__DATA EXCERPTS__:
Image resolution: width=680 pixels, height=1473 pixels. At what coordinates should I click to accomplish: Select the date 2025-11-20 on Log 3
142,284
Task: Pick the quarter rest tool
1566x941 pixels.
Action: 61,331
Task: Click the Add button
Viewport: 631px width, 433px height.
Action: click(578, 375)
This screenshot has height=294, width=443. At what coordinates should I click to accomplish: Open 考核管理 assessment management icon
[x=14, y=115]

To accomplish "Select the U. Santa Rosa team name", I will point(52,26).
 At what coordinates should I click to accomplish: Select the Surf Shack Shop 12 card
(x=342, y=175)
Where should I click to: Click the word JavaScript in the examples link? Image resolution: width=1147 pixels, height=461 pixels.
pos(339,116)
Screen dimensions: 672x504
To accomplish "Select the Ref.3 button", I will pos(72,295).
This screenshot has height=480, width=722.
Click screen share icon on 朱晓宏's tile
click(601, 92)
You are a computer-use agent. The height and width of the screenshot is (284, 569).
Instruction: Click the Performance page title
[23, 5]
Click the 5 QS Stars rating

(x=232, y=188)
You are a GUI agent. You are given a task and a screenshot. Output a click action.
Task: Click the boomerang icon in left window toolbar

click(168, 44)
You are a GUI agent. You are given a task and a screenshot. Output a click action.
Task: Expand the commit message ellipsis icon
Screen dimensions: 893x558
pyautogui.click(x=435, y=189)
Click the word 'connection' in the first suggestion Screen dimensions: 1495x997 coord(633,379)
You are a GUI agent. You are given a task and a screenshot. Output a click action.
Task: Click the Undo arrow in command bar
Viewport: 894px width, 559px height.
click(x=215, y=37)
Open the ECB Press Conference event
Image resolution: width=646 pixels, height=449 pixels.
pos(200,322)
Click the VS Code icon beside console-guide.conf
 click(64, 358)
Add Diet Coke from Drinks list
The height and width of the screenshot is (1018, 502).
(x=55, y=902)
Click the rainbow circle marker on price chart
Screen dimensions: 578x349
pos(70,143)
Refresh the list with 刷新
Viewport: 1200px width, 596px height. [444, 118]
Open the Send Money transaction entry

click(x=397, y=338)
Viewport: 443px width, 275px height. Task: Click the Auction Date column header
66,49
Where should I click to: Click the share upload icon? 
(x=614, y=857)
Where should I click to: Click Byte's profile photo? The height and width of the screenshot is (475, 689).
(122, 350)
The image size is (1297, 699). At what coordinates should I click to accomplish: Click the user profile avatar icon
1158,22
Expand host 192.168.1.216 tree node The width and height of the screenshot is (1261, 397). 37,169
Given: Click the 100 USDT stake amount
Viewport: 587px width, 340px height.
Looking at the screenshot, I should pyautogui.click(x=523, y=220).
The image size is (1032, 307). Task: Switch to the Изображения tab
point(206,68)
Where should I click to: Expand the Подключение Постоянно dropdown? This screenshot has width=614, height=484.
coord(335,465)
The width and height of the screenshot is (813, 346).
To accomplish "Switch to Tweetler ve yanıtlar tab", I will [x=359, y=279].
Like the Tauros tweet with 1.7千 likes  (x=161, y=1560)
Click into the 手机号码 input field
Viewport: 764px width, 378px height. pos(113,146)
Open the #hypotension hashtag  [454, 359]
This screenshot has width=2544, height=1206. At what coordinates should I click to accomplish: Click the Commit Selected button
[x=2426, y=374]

__REQUIREMENT__:
Copy each line of the listing that carries the word "will".

__SOLVED PROBLEM__:
To accomplish "Select the U. Santa Rosa team name", I will point(52,26).
To accomplish "Select the Ref.3 button", I will pos(72,295).
To accomplish "Switch to Tweetler ve yanıtlar tab", I will [x=359, y=279].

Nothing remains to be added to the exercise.